No romance distópico O conto da Aia, de Margareth Atwood, Gilead é um Estado totalitário fundado sob princípios morais de um fundamentalismo religioso que atribui papéis bem claros para homens e, sobretudo, mulheres. Nessa nova realidade, há o entendimento de que, para o bem coletivo, as mulheres devem abdicar da liberdade (imoral) que possuíam para conhecer a verdadeira “liberdade”, moralmente orientada, na qual elas não precisariam se expor ou sofrer às pressões e violências do mundo.

Proibidas de trabalhar – fora de casa, já que o trabalho doméstico permanece uma tarefa exclusivamente feminina -, ler ou escrever (considerados crimes graves) e de participar das decisões políticas de Gilead, suas funções passam a ser tão somente, numa escala hierárquica, o de esposas obedientes, de doutrinadoras dos fundamentos de Gilead (Tias), de dedicação aos serviços da casa (Marthas) e para fins de reprodução (Aias).

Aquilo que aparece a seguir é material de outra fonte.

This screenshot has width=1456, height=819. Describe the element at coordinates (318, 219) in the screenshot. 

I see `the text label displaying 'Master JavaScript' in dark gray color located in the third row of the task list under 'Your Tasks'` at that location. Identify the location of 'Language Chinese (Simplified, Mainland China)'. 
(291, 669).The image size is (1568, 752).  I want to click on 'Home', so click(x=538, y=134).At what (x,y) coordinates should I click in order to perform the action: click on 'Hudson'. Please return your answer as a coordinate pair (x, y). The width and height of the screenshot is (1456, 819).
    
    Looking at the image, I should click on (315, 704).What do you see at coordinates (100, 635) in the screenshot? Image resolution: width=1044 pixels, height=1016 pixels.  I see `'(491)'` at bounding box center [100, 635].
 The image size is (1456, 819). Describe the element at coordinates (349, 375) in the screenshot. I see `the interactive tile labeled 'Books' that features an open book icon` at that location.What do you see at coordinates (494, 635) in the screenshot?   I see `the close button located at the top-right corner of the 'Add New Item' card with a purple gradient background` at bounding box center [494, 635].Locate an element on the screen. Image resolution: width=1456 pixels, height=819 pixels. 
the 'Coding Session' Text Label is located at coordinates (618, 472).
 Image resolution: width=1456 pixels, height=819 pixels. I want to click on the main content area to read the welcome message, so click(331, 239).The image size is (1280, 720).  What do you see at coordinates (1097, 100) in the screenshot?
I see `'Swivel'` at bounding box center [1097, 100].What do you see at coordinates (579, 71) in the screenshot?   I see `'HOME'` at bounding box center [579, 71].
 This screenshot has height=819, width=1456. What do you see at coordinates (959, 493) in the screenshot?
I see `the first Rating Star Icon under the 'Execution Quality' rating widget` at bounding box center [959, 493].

Em Gilead, as pautas do movimento feminista eram consideradas perigosas, porque contrárias à doutrina do novo regime – o que justificava a perseguição às feministas, que eram condenadas a viver (e morrer) em campos de trabalho onde eram expostas a altos níveis de radiação.

Aos homens cabia a tutela das mulheres. Estas, alijadas de seus direitos individuais (tais como são concebidos no liberalismo) e vistas como frágeis e incapazes. Sua liberdade, quando existia algum grau de autonomia, restringia-se à esfera privada, ao espaço familiar. Era lá o único lugar onde a mulher (leia-se, as esposas) sentia-se empoderada, porque “dona da casa” e, mesmo assim, tinha que responder ao seu marido. Em todo caso, estavam sempre sob constante vigilância. Como parte dessa estrutura social, eram ensinadas a vigiarem-se e delatarem-se umas às outras.

A redescoberta desse romance, publicado originalmente em 1985, lançou luz sobre a importância das conquistas e do papel feminino numa sociedade em que o feminismo – como movimento que defende a igualdade entre os gêneros e o empoderamento feminino – está cada vez mais presente nos espaços públicos de debates, e também numa sociedade em que o feminismo sofre, igualmente, os mais severos ataques vindos, inclusive, de mulheres parlamentares, que dizem não dever nada ao movimento quanto ao exercício da representação política.

No século XIX, a Europa presenciou o movimento sufragista, primeira onda do movimento feminista que reivindicou a emancipação feminina. Esse movimento lutou pela emancipação jurídica das mulheres, ou seja, pelo direito ao voto (e a ser votada), à instrução formal e ao trabalho (profissões liberais). Assuntos que Stuart Mill, um dos nomes do liberalismo, já havia discutido em sua obra, A sujeição das mulheres, publicada em 1869.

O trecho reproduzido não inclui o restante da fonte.